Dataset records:
§

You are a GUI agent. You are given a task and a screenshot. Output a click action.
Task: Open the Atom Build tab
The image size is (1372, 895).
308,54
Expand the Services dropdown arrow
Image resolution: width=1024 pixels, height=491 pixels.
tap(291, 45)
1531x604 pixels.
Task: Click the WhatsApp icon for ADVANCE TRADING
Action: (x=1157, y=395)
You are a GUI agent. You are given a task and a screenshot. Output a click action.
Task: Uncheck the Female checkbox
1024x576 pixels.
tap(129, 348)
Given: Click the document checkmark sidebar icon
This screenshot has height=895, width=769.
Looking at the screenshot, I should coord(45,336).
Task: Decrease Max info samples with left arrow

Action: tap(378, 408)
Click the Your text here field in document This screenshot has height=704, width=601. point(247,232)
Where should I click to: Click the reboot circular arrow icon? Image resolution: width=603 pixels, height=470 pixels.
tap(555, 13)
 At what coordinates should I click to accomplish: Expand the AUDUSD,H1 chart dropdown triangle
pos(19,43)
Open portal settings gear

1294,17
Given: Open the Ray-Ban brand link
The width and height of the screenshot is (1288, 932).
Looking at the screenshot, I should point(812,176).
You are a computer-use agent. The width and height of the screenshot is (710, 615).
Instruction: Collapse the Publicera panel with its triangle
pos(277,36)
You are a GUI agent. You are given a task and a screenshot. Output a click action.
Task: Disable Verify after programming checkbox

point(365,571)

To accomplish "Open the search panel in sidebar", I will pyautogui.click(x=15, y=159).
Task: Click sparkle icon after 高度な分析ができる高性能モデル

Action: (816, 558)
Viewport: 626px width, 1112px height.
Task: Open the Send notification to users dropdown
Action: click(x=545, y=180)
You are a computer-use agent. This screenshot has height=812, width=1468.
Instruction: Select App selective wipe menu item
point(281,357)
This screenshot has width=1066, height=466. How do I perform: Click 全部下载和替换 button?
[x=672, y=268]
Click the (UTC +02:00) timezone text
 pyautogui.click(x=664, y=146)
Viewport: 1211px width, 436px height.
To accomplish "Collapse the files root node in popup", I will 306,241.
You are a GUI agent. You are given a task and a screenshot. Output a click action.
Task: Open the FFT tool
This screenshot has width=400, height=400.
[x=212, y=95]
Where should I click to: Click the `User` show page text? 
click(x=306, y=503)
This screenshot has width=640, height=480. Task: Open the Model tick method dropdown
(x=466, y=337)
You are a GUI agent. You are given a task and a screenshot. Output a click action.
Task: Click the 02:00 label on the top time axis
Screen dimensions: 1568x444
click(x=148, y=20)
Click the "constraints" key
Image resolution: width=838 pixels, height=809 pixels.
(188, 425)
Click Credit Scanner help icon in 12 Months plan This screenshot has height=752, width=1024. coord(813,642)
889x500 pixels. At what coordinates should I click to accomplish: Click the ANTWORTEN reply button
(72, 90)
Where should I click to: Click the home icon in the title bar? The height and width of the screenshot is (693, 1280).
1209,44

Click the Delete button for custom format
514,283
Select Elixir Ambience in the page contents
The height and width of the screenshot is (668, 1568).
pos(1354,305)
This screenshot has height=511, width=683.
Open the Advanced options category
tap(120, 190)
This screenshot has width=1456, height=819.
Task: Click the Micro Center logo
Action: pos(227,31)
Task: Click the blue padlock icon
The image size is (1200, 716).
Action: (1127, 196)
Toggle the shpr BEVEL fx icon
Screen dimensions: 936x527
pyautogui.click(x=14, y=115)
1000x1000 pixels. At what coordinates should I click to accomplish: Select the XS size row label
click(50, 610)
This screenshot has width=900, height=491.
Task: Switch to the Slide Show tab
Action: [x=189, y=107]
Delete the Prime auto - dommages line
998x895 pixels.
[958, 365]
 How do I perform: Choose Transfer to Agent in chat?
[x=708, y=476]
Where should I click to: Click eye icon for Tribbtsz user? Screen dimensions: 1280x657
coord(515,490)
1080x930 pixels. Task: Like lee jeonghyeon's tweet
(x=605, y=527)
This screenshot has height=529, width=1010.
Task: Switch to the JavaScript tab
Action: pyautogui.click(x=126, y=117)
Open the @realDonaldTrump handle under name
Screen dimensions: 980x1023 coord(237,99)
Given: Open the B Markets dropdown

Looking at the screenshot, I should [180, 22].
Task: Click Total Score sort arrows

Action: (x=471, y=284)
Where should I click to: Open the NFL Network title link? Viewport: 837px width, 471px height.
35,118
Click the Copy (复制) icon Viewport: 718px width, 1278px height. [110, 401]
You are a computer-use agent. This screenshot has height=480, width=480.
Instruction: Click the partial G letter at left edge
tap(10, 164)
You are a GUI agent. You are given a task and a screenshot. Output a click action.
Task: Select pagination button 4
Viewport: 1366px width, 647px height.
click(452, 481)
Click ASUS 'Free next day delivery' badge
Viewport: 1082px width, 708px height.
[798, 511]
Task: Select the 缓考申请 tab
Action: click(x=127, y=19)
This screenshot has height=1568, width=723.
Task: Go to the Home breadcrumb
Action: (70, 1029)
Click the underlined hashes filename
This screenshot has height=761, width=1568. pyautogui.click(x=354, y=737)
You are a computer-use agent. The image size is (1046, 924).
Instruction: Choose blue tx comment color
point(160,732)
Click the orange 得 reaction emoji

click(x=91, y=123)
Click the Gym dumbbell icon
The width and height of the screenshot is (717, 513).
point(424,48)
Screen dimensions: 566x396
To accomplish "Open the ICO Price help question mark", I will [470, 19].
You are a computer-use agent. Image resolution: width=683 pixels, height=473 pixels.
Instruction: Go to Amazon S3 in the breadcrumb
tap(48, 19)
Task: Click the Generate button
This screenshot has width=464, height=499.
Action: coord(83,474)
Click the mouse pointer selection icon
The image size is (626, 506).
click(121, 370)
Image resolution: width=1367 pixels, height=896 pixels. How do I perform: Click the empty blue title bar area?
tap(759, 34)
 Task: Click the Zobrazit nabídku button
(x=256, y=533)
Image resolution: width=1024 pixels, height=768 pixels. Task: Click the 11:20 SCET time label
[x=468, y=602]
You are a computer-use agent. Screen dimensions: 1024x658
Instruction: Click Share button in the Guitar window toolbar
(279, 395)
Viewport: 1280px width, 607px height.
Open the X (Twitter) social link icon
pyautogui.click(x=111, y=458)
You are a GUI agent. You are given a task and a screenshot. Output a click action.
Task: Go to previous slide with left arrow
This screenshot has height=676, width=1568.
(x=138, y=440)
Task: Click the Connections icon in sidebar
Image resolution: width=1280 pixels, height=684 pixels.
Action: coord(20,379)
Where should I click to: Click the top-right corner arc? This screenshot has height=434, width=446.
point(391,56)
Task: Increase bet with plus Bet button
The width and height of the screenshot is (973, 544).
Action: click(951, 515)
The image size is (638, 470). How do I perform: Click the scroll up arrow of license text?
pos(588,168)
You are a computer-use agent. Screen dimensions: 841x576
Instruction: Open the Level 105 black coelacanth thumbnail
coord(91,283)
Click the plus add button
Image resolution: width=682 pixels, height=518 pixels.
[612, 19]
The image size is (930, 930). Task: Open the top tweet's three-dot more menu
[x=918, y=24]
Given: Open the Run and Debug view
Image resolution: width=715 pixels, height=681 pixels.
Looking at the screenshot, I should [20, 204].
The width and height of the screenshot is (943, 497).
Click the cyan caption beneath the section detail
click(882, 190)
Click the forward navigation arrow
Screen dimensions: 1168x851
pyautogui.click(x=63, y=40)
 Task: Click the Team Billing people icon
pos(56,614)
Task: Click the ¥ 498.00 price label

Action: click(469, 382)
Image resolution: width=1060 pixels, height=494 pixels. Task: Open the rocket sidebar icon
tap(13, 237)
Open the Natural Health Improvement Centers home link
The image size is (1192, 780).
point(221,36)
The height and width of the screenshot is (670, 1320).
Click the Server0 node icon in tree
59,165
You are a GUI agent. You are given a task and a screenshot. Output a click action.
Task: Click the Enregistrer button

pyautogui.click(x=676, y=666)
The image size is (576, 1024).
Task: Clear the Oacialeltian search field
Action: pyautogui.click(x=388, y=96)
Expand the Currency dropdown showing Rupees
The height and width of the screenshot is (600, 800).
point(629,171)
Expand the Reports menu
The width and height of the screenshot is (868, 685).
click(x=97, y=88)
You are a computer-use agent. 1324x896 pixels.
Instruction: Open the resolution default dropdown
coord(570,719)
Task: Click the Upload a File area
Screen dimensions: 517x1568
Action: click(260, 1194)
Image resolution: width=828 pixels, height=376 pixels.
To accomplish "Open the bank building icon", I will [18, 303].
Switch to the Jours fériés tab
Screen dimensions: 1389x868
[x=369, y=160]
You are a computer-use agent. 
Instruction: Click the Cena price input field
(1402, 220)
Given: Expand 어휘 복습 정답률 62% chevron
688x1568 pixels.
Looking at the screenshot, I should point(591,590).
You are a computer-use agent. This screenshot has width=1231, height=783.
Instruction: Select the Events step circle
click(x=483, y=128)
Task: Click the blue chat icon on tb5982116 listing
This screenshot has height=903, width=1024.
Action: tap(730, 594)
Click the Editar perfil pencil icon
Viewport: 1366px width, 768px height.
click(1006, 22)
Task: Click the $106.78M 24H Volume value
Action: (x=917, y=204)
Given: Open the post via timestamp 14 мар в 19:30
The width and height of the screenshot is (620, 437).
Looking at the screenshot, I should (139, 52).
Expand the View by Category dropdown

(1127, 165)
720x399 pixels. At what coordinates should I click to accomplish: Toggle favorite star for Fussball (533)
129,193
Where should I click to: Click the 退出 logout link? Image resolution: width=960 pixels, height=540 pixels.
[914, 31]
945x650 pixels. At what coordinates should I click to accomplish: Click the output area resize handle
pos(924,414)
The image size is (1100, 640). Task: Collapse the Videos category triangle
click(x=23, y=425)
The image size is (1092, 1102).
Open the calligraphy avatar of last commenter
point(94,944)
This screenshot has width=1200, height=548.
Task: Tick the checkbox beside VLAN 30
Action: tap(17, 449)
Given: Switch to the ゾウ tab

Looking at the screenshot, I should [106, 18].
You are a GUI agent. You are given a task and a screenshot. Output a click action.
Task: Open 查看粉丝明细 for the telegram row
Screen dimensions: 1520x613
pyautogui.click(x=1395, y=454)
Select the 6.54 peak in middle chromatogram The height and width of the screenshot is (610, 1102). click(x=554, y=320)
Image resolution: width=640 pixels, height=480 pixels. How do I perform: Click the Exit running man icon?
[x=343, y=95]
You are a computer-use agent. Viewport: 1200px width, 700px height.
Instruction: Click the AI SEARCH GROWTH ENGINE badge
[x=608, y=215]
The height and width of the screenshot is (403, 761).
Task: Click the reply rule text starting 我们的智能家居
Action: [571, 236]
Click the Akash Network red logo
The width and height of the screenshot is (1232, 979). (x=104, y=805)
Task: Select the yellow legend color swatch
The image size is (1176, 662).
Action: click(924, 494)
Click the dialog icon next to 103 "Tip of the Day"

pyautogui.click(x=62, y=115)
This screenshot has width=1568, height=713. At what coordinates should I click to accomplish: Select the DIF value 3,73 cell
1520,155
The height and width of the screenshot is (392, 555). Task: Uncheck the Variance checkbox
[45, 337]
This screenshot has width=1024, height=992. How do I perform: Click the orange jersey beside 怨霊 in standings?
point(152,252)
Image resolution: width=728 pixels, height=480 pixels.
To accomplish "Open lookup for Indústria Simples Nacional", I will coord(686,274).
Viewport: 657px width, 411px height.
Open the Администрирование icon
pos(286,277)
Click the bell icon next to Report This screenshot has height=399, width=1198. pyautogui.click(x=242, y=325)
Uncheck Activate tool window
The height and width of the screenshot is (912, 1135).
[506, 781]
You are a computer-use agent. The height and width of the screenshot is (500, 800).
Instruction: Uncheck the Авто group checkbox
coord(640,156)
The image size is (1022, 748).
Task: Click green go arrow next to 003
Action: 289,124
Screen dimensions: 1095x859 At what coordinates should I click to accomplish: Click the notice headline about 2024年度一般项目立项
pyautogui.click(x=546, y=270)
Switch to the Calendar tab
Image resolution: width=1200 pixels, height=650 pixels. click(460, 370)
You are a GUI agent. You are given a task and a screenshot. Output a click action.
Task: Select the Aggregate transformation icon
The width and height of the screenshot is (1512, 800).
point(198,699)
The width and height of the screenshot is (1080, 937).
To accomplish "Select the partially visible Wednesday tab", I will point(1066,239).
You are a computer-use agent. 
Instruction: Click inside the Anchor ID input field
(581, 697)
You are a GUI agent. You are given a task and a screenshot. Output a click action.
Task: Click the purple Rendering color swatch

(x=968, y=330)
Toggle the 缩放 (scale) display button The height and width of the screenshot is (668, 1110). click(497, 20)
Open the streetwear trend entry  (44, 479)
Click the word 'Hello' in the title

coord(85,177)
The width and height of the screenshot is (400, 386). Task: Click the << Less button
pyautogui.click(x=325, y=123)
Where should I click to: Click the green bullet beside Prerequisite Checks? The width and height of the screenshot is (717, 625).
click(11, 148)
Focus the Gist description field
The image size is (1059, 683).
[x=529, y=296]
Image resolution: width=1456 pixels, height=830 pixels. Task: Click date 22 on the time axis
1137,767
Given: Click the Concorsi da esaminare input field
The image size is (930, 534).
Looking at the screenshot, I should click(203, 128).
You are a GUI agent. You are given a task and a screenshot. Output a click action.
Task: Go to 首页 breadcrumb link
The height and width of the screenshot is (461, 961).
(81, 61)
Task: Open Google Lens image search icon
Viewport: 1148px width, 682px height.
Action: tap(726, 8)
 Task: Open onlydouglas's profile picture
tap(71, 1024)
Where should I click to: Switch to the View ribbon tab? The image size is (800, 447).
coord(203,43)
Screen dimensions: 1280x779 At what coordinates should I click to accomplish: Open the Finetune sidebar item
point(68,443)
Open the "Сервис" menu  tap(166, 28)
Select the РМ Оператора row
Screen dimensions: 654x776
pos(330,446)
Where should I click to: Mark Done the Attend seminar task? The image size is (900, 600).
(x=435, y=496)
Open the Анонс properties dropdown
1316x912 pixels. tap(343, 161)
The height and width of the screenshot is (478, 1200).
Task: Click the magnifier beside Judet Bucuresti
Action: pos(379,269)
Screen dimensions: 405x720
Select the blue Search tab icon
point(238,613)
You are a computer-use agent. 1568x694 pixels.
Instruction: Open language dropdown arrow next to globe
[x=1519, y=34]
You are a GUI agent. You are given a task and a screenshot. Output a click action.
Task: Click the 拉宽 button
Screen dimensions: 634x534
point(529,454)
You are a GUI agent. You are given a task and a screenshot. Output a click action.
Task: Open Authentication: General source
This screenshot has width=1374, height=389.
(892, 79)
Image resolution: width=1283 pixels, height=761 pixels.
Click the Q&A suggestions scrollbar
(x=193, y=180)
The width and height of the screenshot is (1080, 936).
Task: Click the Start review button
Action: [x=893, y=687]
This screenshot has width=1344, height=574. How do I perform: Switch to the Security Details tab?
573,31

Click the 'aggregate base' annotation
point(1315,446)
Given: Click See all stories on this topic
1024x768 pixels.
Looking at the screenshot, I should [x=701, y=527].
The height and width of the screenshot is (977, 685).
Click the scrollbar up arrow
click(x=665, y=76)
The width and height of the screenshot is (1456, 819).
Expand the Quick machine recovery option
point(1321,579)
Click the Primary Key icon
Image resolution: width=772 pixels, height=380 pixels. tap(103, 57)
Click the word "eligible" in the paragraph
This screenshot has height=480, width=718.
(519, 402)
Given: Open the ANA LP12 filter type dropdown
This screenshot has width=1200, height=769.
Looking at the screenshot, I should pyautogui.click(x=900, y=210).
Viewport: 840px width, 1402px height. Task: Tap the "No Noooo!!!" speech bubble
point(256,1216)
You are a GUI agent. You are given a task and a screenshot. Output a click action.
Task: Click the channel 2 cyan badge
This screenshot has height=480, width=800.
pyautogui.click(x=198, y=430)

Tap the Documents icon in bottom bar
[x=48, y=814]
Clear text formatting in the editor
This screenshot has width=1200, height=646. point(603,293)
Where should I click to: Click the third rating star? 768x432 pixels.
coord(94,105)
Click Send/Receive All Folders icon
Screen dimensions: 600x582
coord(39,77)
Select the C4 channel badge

§

ASSIGNMENT: The answer should be an exact copy of the lines from the first line of the data through the line with "Expand the Services dropdown arrow" and should contain nothing else.

EXERCISE RESULT:
You are a GUI agent. You are given a task and a screenshot. Output a click action.
Task: Open the Atom Build tab
The image size is (1372, 895).
308,54
Expand the Services dropdown arrow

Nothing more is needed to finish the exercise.